**SCHREIBAUFGABE 1**. Ersetze in allen Datensätzen unten „zoom out“ durch „zoom in“ und schreib sie sonst unverändert ab. Die Bilder lässt du dabei weg.

Guttenberg und Afghanistan:Ein Lob der Hysterie

Lesezeit: 2 min

Verteidigungsminister Guttenberg versteht die Debatte über den Angriff von Kundus nicht. Was er als hysterisch abtut, ist die Reaktion einer Öffentlichkeit, die diesen Krieg mehrheitlich ablehnt.

Nico Fried

Karl-Theodor zu Guttenberg hat in der Debatte um den Bombenangriff vom 4. September vor Hysterie gewarnt. Das ist eine bemerkenswert abgebrühte Aussage, wenn es um eine Aktion geht, bei der Dutzende Menschen ums Leben kamen.

Verteidigungsminister Karl-Theodor zu Guttenberg bei seiner Ankunft in Afghanistan (Foto: Foto: AFP)

Mag sein, dass Guttenbergs von amerikanischen Erfahrungen geprägte Sozialisation als Außenpolitiker ihn mit einem pragmatischen Verständnis vom Krieg ausgestattet hat. In seiner derzeitigen Verwendung als Bundesverteidigungsminister wird er hinnehmen müssen, dass die Deutschen aus historischen und guten Gründen ein sehr distanziertes Verhältnis zum Militär haben.

Was Guttenberg als Hysterie abtut, ist die Resonanz einer Öffentlichkeit, die den Krieg in Afghanistan mehrheitlich ablehnt. Es sind aber auch die Zweifel derer, die ihre Vernunft aufs äußerste strapaziert haben, um die natürliche Abneigung gegen eine Politik mit Waffengewalt zu überwinden und den Einsatz zu unterstützen.

Unehrliche Debatte

Was Guttenberg als Hysterie abtut, ist die Verunsicherung einer Öffentlichkeit, die niemand darauf vorbereitet hat, dass die Bundeswehr in Afghanistan nicht nur Aufständische tötet, die selbst getötet haben, sondern auch deren mutmaßliche Helfer - und, wenn sie Pech haben, unschuldige Zivilisten.

**SCHREIBAUFGABE 2**. Schreib den Text über Guttenberg und den Angriff von Kundus Wort für Wort vollständig ab.

**DATENSÄTZE**.
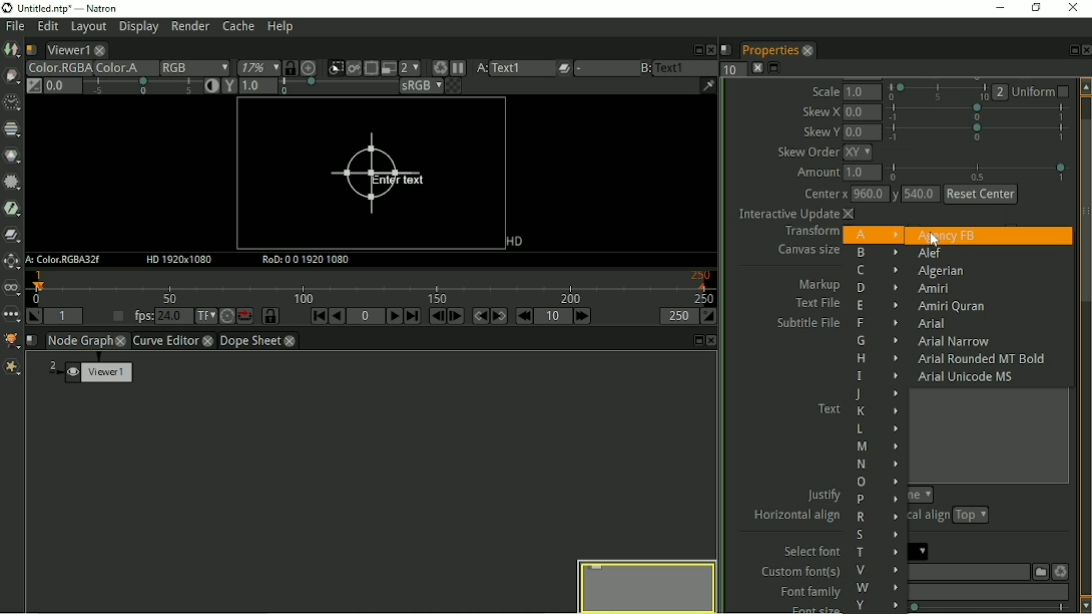 The height and width of the screenshot is (614, 1092). I want to click on Font family, so click(806, 592).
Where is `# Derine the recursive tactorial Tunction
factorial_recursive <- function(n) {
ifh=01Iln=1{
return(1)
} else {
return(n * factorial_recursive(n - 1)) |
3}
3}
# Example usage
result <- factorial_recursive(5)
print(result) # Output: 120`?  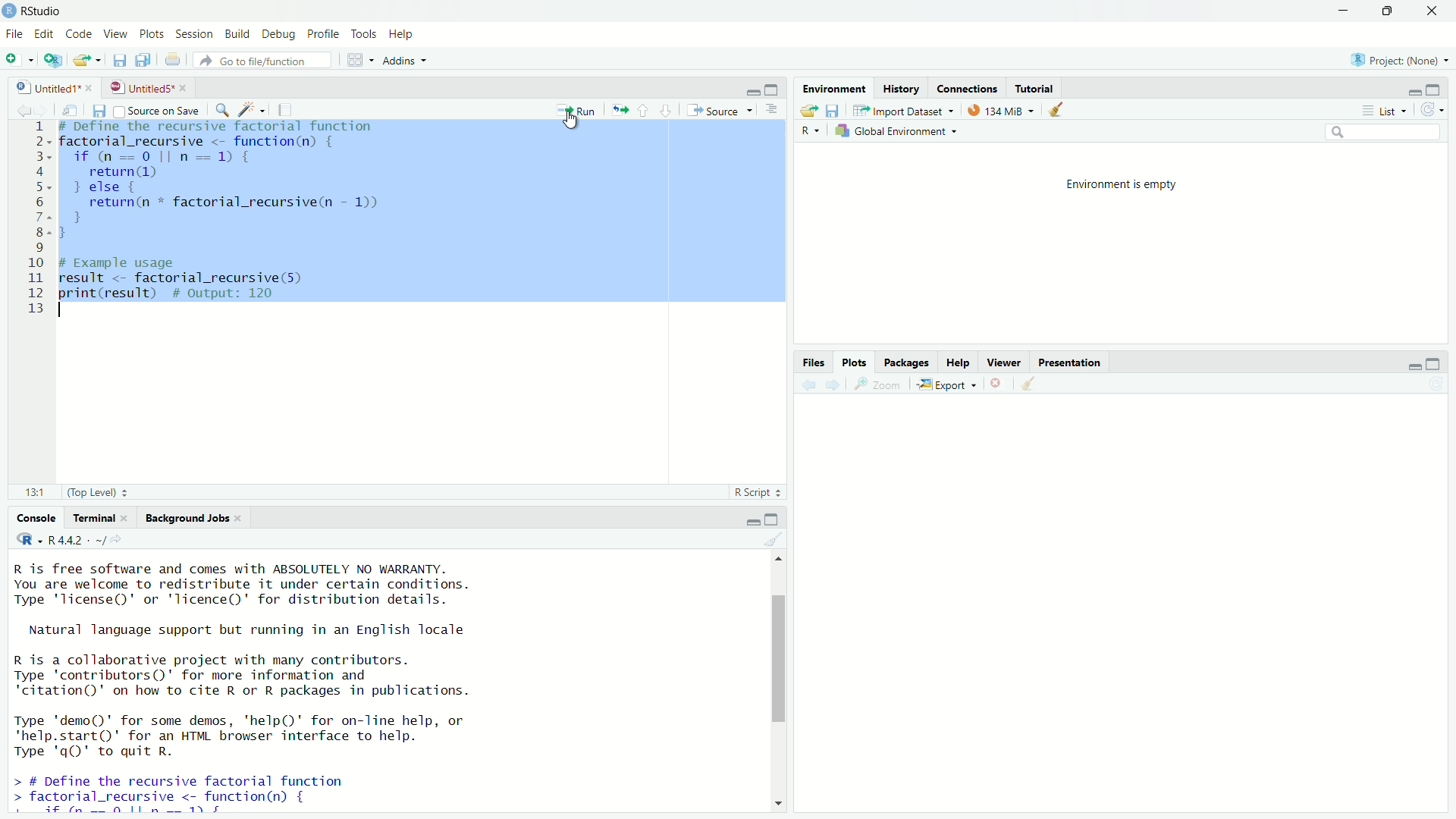
# Derine the recursive tactorial Tunction
factorial_recursive <- function(n) {
ifh=01Iln=1{
return(1)
} else {
return(n * factorial_recursive(n - 1)) |
3}
3}
# Example usage
result <- factorial_recursive(5)
print(result) # Output: 120 is located at coordinates (241, 216).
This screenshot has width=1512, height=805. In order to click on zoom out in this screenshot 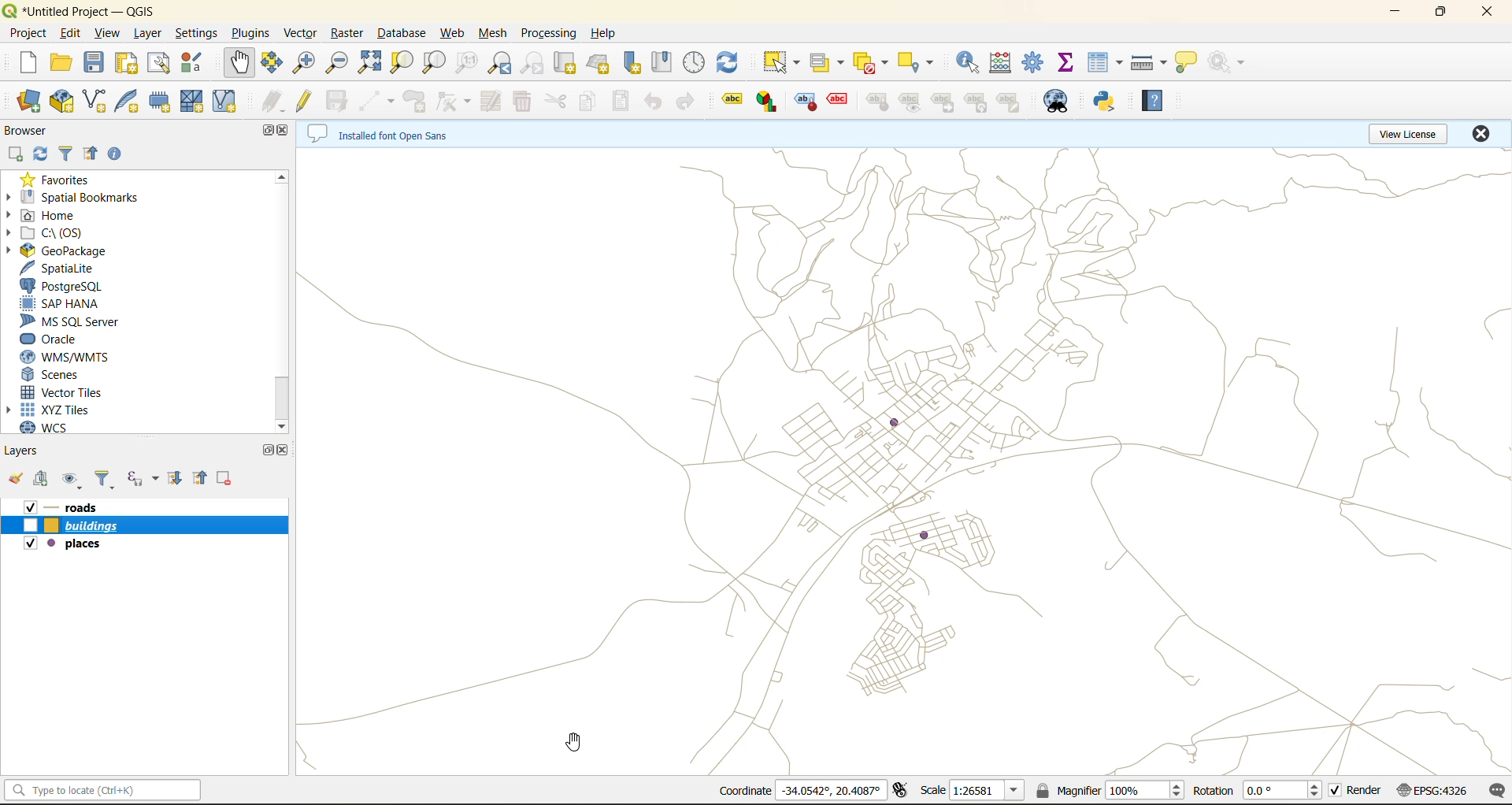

**ERGEBNIS 1**.
 The height and width of the screenshot is (614, 1092). I want to click on Font family, so click(806, 592).
Where is `# Derine the recursive tactorial Tunction
factorial_recursive <- function(n) {
ifh=01Iln=1{
return(1)
} else {
return(n * factorial_recursive(n - 1)) |
3}
3}
# Example usage
result <- factorial_recursive(5)
print(result) # Output: 120`?  
# Derine the recursive tactorial Tunction
factorial_recursive <- function(n) {
ifh=01Iln=1{
return(1)
} else {
return(n * factorial_recursive(n - 1)) |
3}
3}
# Example usage
result <- factorial_recursive(5)
print(result) # Output: 120 is located at coordinates (241, 216).
This screenshot has width=1512, height=805. In order to click on zoom in in this screenshot 

**ERGEBNIS 2**.
Guttenberg und Afghanistan:Ein Lob der Hysterie

Lesezeit: 2 min

Verteidigungsminister Guttenberg versteht die Debatte über den Angriff von Kundus nicht. Was er als hysterisch abtut, ist die Reaktion einer Öffentlichkeit, die diesen Krieg mehrheitlich ablehnt.

Nico Fried

Karl-Theodor zu Guttenberg hat in der Debatte um den Bombenangriff vom 4. September vor Hysterie gewarnt. Das ist eine bemerkenswert abgebrühte Aussage, wenn es um eine Aktion geht, bei der Dutzende Menschen ums Leben kamen.

Verteidigungsminister Karl-Theodor zu Guttenberg bei seiner Ankunft in Afghanistan (Foto: Foto: AFP)

Mag sein, dass Guttenbergs von amerikanischen Erfahrungen geprägte Sozialisation als Außenpolitiker ihn mit einem pragmatischen Verständnis vom Krieg ausgestattet hat. In seiner derzeitigen Verwendung als Bundesverteidigungsminister wird er hinnehmen müssen, dass die Deutschen aus historischen und guten Gründen ein sehr distanziertes Verhältnis zum Militär haben.

Was Guttenberg als Hysterie abtut, ist die Resonanz einer Öffentlichkeit, die den Krieg in Afghanistan mehrheitlich ablehnt. Es sind aber auch die Zweifel derer, die ihre Vernunft aufs äußerste strapaziert haben, um die natürliche Abneigung gegen eine Politik mit Waffengewalt zu überwinden und den Einsatz zu unterstützen.

Unehrliche Debatte

Was Guttenberg als Hysterie abtut, ist die Verunsicherung einer Öffentlichkeit, die niemand darauf vorbereitet hat, dass die Bundeswehr in Afghanistan nicht nur Aufständische tötet, die selbst getötet haben, sondern auch deren mutmaßliche Helfer - und, wenn sie Pech haben, unschuldige Zivilisten.